Vail to host ‘Magic of Lights’ outdoor displays this season |

Vail to host ‘Magic of Lights’ outdoor displays this season

Vail Valley Foundation pitches project to Vail Town Council as a driver of early-season business

Many Magic of Lights installations are drive-through. The one for Vail will be pedestrian only at Ford Park.The display is expected to have a six-week run in December and January.
By the numbers
  • $250,000: Town of Vail contribution to the Vail Valley Foundation’s “Magic of Lights” event.
  • 6: Weeks of the display.
  • $TBD: Price for an adult ticket.
  • 500,000: Number of lights in the overall display.

The Vail Valley Foundation is working to inject some magic into the first weeks of the resort’s winter season. That magic comes from a display of up to 500,000 individual lights.

Foundation representative Dave Dressman on Tuesday described the still-developing plan to the Vail Town Council. The council agreed to put $250,000 into funding the project. The idea is for an attraction that would draw people to town, or provide another activity for those already in Vail.

“Magic of Lights” is a brand owned by Grant Reeves, who also operates Dock Dogs, one of the most popular events at the annual Mountain Games in the summer.

As planned, the Magic of Lights display will be a ticketed event, although ticket prices haven’t been finalized. A ticket buys a one-way walk through the Ford Park in and around the Betty Ford Alpine Gardens. As currently envisioned, the roughly half-mile path will begin near Manor Vail Lodge and end with participants walking toward the Ford Park parking lot and bus stop. It should take less than 30 minutes to walk through the exhibit.

The exhibit will last about six weeks from mid-December to late January. That run could be extended, depending on the exhibit’s popularity.

Dressman said the idea for the display “has been on our radar for a couple of years.”

Perfect for social distancing

This season, the Magic of Lights display will be part of the Revely Vail early-season events.

Dressman said the display will use Reeves’ existing displays and his know-how to create an event that lends itself well to social distancing. Magic of Lights also has an existing database of visitors, Dressman added.

This season’s display will use items from Magic of Lights’ existing inventory, including a guitar-playing snowman, a “Candy Cane Lane” and a selfie area.

Dressman said that future years — a three-season run is planned — will provide time to create more Vail-specific displays.

The next years will also require less funding from the town. Dressman said the idea is that the town will be expected to contribute no more than $50,000 per season in the second and third years.

Councilmember Kim Langmaid asked about any potential harm to the sensitive plants that are in the gardens through the winter.

Sarah Franke of the foundation said no displays will be placed where either lights or visitors can harm the plants.

The council Tuesday voted to provide the funding, using money that isn’t being spent this year on Snow Days events. Councilmembers Travis Coggin and Jenn Bruno voted against the request. Coggin said he’d be more comfortable with allocating less town money to the project.

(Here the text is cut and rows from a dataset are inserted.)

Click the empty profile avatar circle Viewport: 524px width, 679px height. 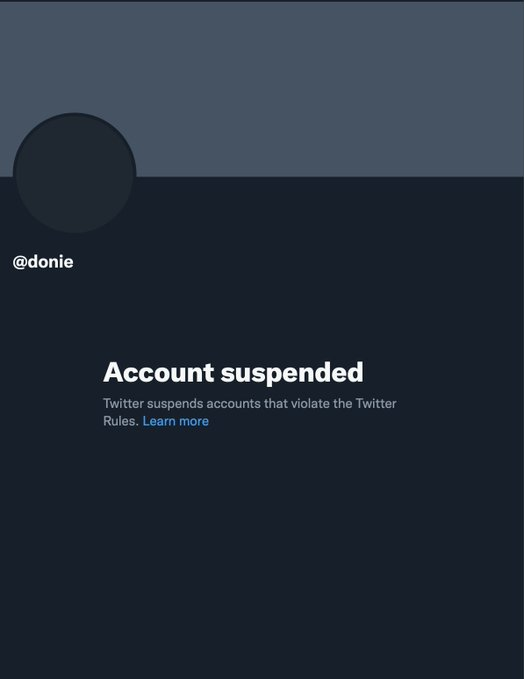(x=74, y=173)
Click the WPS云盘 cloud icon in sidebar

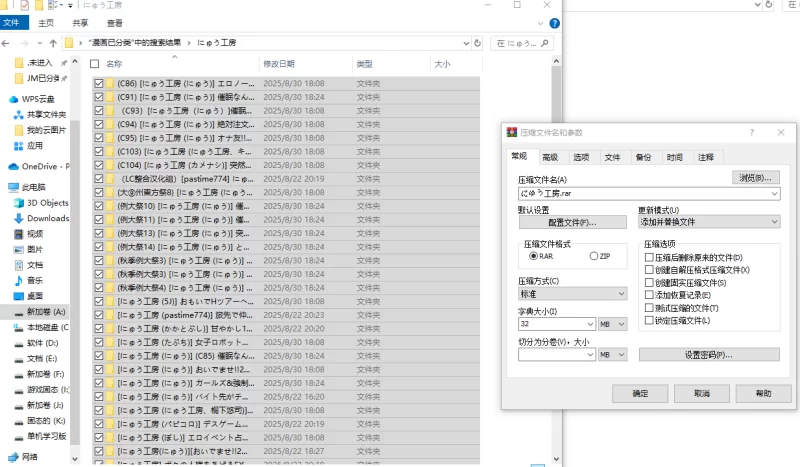[x=14, y=99]
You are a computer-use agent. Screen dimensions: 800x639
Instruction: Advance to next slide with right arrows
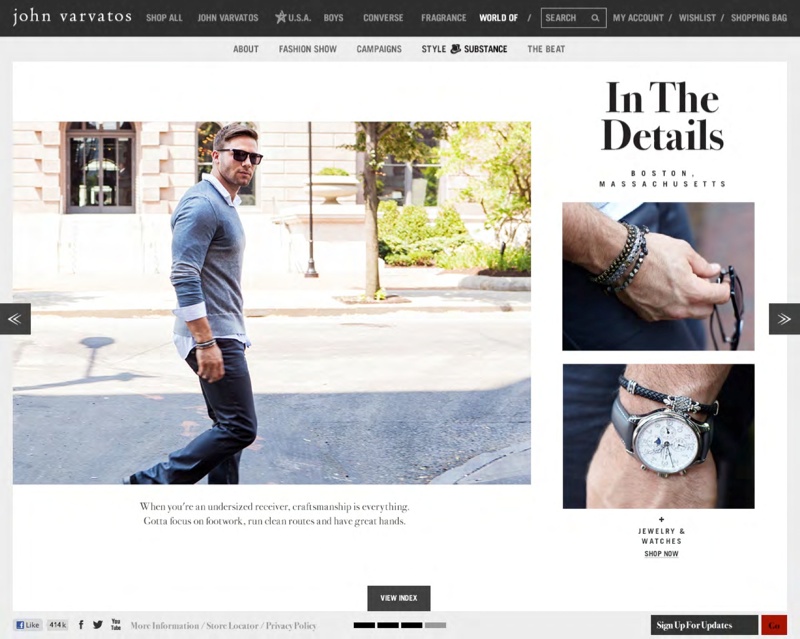pos(784,319)
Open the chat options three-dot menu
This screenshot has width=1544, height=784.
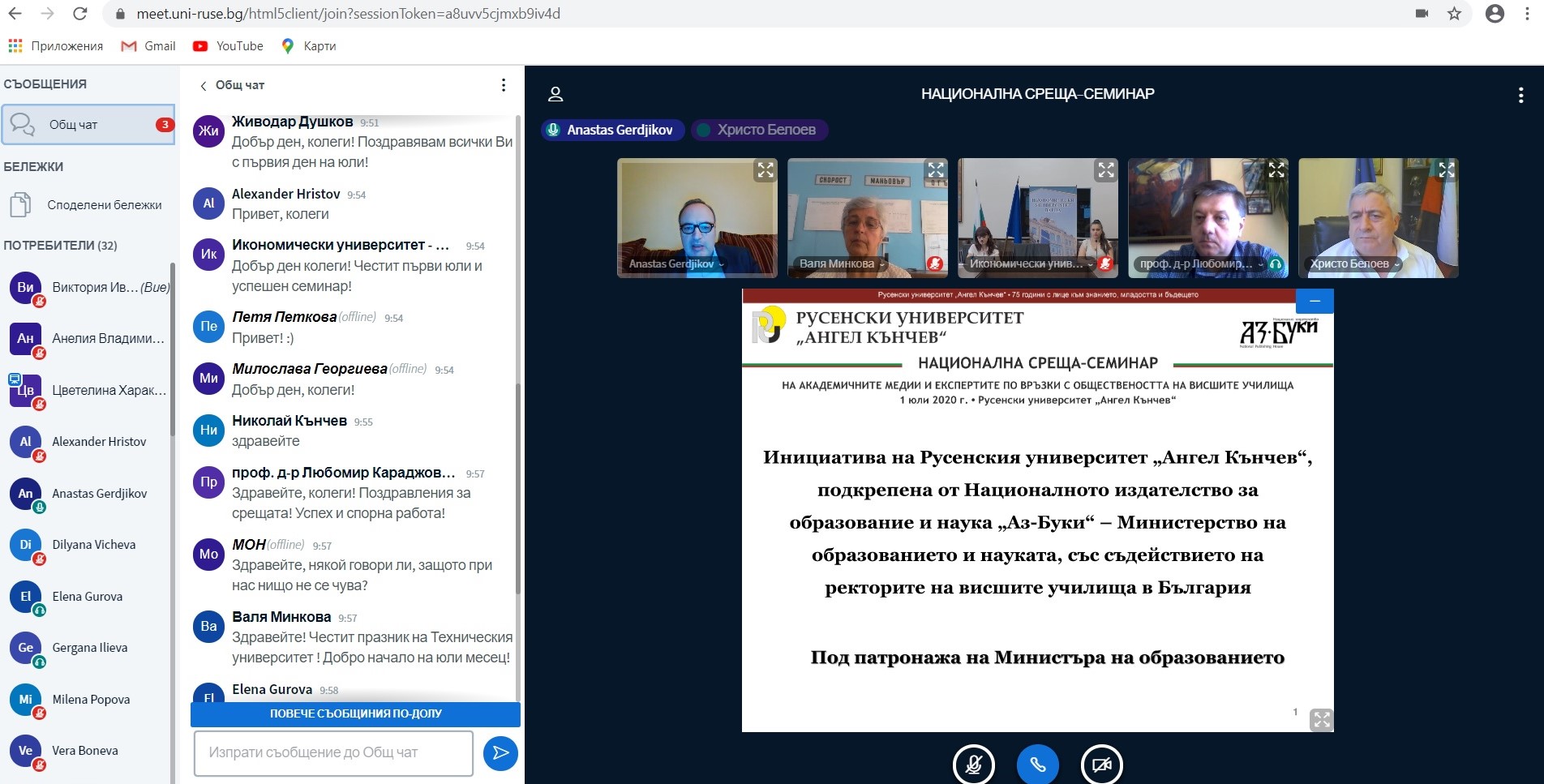pyautogui.click(x=504, y=85)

Bruno said she’d prefer to act with more information than was provided in Tuesday’s presentation.

In search of events funding

The Magic of Lights exhibit is perhaps the biggest addition to Vail’s efforts to boost winter-season business.

Vail Economic Development Director Mia Vlaar said the Vail Commission on Special Events has been flooded with applications for funding to support a number of special events through the coming season. Vlaar said many of those requests are for music through the coming ski season.

The commission will review the applications at its Oct. 14 and 21 meetings, and will make decisions by the end of this month.

Vlaar added that Revely Vail — a town-wide après ski effort — will return this season. In addition, Vlaar said town officials met recently with about 30 restaurateurs, tent and heating vendors to nail down requests for outdoor dining tents for the winter.

Vlaar said between 15 and 20 restaurants will participate in the winter program. Those deals are being finalized now.

In addition, town officials are looking into four different locations for outdoor fire stations. Other areas for people to congregate are also being evaluated. Some of those warming areas may be transparent igloo strutures.

“We’re trying to get those ordered before everyone else (orders),” Vlaar said.